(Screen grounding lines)

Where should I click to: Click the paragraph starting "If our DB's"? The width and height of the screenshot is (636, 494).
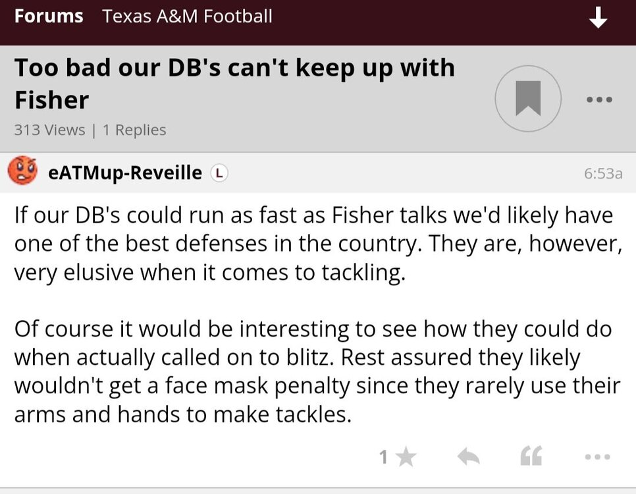[313, 244]
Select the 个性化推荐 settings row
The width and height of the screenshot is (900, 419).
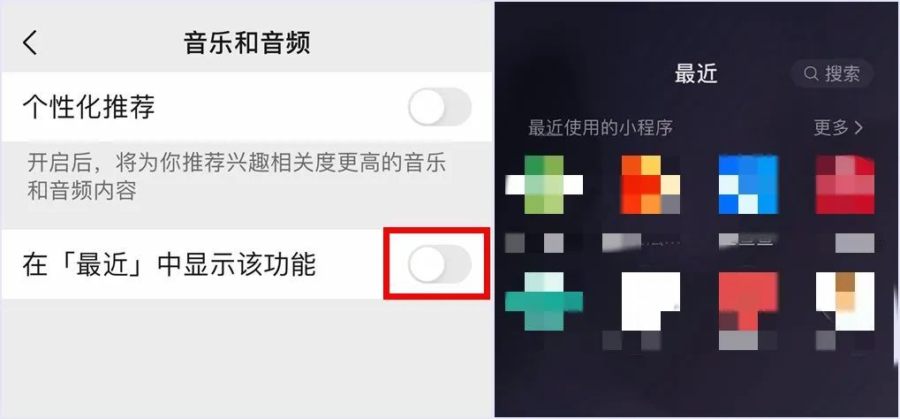coord(246,107)
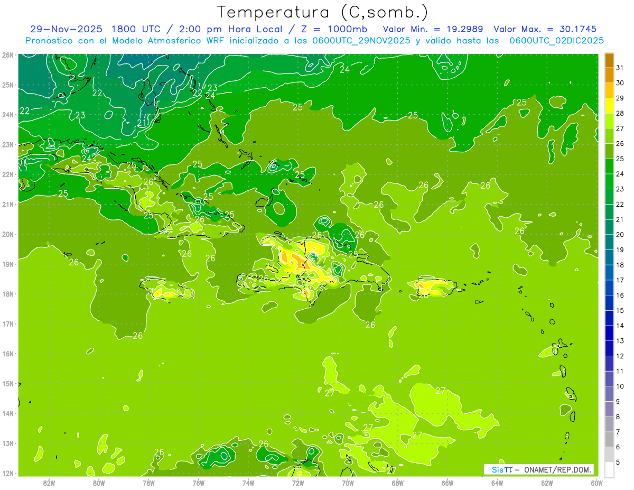The height and width of the screenshot is (490, 634).
Task: Click the yellow swatch between 28 and 29
Action: (x=609, y=106)
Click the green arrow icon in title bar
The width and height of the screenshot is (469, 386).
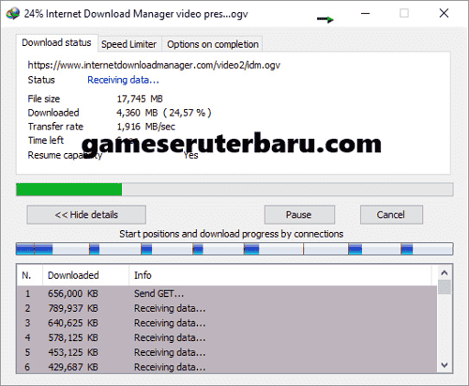(x=325, y=20)
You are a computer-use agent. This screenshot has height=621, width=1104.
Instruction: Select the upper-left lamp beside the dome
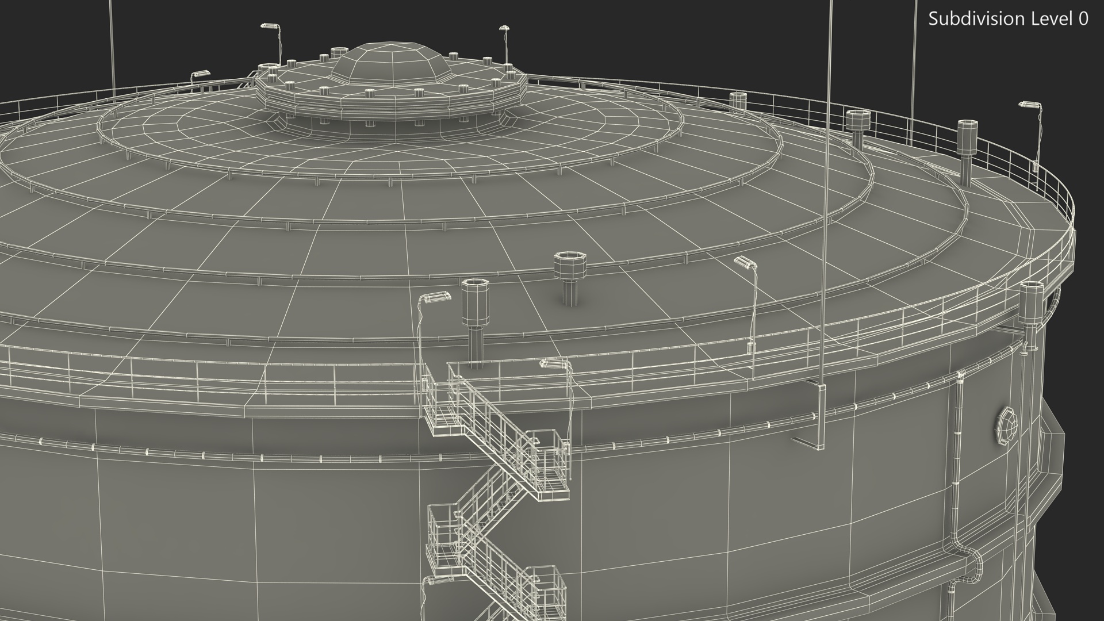(269, 26)
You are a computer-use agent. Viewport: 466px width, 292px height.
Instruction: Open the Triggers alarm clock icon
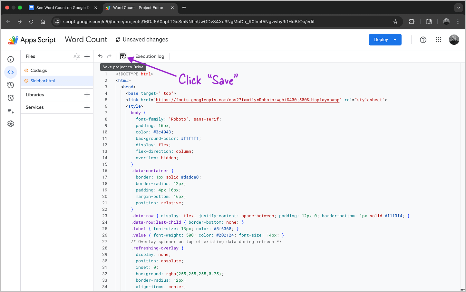(x=11, y=98)
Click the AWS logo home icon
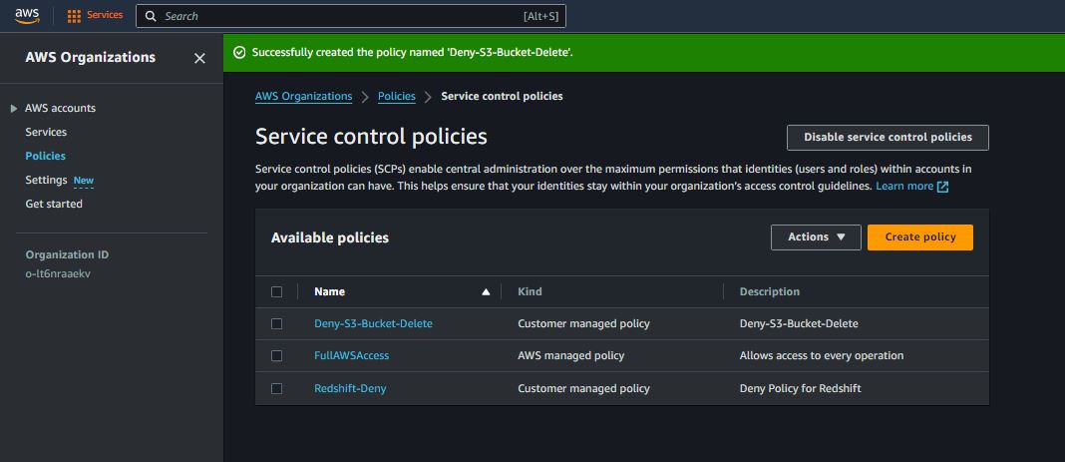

#### EXERCISE PROMPT:
Extract all of the lines above, reproducing each one verbatim, and omit the pictures from your answer.

#### THE COMPLETED TASK:
Where should I click to: Click the paragraph starting "If our DB's"? The width and height of the screenshot is (636, 494).
[313, 244]
Select the 个性化推荐 settings row
The width and height of the screenshot is (900, 419).
coord(246,107)
The height and width of the screenshot is (490, 634).
Task: Click the yellow swatch between 28 and 29
Action: (x=609, y=106)
Click the green arrow icon in title bar
The width and height of the screenshot is (469, 386).
(x=325, y=20)
You are a computer-use agent. This screenshot has height=621, width=1104.
Instruction: Select the upper-left lamp beside the dome
(269, 26)
You are a computer-use agent. Viewport: 466px width, 292px height.
Instruction: Open the Triggers alarm clock icon
(x=11, y=98)
Click the AWS logo home icon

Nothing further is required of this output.